Lo mismo concluía Molina en 1593: cuando era voz común, como reconocían los propios mercaderes, que entre los negros era relativamente frecuente que, por el delito de uno, fuesen convertidos en esclavos la esposa, los hijos o los hermanos, aquéllos no podían comprar un siervo sin averiguar antes si era producto de una de esas irregularidades. Y lo mismo cuando se trataba de hijos o esposas de alguien que pudiera haberlos vendido por una causa leve o por mero capricho. En último término, si los mercaderes no querían ponerse a indagar sobre la legitimidad de un esclavo, no podían comprar ninguno en conciencia; cometían pecado al comprarlos y, además, si lo hacían, quedaban obligados a llevar a cabo la indagación o a dar la libertad al comprado.

Este negocio de adquirir y transportar esclavos de infieles –sentenciaba el jesuita para que no cupiera duda– era injusto e inicuo y todos los que lo ejercían pecaban gravemente y estaban en estado de condenación, a no ser que alguno lo hiciera con ignorancia invencible, en la cual se atrevía Molina a afirmar que no se hallaba ningún mercader.

Años después (siempre antes de 1610), el jesuita Tomás Sánchez concluía en lo mismo sin entrar en matices: los mercaderes, portugueses o no, que compraban los negros en África pecaban mortalmente y estaban obligados a manumitirlos, a no ser que, hecha la debida averiguación, hubieran comprobado que la servidumbre de esos negros concretos era lícita.

* **Consigna 1**:
Cita del texto sobre la compra de esclavos el fragmento que va de "Este negocio de" a "concretos era lícita.", ambos incluidos.

* **Entradas sin procesar**:

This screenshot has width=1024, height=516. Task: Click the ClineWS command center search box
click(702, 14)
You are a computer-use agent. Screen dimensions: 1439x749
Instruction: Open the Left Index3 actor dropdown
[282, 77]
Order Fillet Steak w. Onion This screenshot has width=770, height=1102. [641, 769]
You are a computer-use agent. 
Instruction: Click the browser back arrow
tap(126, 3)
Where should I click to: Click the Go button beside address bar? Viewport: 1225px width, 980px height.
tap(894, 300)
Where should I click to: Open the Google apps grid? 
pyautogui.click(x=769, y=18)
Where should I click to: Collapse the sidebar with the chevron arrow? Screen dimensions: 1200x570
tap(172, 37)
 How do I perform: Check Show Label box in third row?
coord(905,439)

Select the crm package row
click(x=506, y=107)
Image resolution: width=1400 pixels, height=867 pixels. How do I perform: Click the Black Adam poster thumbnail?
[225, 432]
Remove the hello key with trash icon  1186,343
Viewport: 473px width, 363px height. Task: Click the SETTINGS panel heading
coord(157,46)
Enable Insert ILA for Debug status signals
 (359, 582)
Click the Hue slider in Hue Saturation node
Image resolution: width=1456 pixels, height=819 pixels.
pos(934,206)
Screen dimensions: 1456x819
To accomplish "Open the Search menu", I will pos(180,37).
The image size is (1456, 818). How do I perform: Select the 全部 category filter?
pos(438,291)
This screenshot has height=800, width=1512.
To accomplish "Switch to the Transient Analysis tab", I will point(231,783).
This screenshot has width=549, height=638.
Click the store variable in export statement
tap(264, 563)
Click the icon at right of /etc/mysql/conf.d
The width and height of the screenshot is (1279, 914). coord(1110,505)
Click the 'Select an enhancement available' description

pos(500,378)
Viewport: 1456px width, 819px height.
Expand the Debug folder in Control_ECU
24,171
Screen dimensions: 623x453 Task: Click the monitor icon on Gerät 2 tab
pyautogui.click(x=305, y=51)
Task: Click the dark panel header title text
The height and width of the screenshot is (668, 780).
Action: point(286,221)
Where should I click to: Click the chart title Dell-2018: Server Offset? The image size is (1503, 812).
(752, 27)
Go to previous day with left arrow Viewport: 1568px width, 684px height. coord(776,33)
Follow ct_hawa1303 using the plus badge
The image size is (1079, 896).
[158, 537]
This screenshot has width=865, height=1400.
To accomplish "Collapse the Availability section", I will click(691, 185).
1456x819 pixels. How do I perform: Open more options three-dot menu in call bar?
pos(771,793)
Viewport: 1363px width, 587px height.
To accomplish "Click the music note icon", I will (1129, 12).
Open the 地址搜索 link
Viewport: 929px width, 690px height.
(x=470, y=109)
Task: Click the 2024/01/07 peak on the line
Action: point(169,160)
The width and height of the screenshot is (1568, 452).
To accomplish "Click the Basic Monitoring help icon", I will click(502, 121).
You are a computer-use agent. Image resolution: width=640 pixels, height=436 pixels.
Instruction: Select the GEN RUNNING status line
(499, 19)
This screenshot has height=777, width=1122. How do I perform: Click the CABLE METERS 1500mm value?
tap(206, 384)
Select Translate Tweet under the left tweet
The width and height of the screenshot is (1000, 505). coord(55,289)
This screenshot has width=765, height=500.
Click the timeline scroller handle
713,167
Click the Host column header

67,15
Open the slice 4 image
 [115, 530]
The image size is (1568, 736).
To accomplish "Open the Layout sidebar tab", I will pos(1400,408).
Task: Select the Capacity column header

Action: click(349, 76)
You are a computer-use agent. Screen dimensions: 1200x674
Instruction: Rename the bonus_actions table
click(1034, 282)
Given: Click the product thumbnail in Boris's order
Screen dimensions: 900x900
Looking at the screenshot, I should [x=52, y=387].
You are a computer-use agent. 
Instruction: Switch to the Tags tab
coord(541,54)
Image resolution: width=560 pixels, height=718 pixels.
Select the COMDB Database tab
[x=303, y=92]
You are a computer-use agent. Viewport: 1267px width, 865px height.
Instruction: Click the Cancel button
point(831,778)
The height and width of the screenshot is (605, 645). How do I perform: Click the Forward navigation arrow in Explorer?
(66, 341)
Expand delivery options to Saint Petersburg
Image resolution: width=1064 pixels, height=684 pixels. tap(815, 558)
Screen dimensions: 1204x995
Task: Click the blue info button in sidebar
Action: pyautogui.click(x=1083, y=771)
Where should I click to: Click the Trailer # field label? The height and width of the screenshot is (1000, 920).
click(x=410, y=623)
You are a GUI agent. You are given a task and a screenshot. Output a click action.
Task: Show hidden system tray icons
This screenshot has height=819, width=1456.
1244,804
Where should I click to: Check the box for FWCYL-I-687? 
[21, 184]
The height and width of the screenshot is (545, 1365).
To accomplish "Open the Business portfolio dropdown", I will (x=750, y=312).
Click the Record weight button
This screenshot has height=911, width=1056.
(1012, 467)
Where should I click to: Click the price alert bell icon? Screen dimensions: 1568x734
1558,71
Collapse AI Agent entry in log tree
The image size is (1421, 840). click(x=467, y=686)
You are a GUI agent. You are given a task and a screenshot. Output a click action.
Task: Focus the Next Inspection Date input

* **Consigna 2**:
Presenta como una lista JSON de cadenas, con una cadena por línea y sin las líneas en blanco, las líneas de las entradas comprendidas entre la que contiene "Remove the hello" y la que contiene "pos(500,378)", ambas incluidas.

* **Resultado final 1**:
Este negocio de adquirir y transportar esclavos de infieles –sentenciaba el jesuita para que no cupiera duda– era injusto e inicuo y todos los que lo ejercían pecaban gravemente y estaban en estado de condenación, a no ser que alguno lo hiciera con ignorancia invencible, en la cual se atrevía Molina a afirmar que no se hallaba ningún mercader.

Años después (siempre antes de 1610), el jesuita Tomás Sánchez concluía en lo mismo sin entrar en matices: los mercaderes, portugueses o no, que compraban los negros en África pecaban mortalmente y estaban obligados a manumitirlos, a no ser que, hecha la debida averiguación, hubieran comprobado que la servidumbre de esos negros concretos era lícita.

* **Resultado final 2**:
[
  "Remove the hello key with trash icon  1186,343",
  "Viewport: 473px width, 363px height. Task: Click the SETTINGS panel heading",
  "coord(157,46)",
  "Enable Insert ILA for Debug status signals",
  " (359, 582)",
  "Click the Hue slider in Hue Saturation node",
  "Image resolution: width=1456 pixels, height=819 pixels.",
  "pos(934,206)",
  "Screen dimensions: 1456x819",
  "To accomplish \"Open the Search menu\", I will pos(180,37).",
  "The image size is (1456, 818). How do I perform: Select the 全部 category filter?",
  "pos(438,291)",
  "This screenshot has height=800, width=1512.",
  "To accomplish \"Switch to the Transient Analysis tab\", I will point(231,783).",
  "This screenshot has width=549, height=638.",
  "Click the store variable in export statement",
  "tap(264, 563)",
  "Click the icon at right of /etc/mysql/conf.d",
  "The width and height of the screenshot is (1279, 914). coord(1110,505)",
  "Click the 'Select an enhancement available' description",
  "pos(500,378)"
]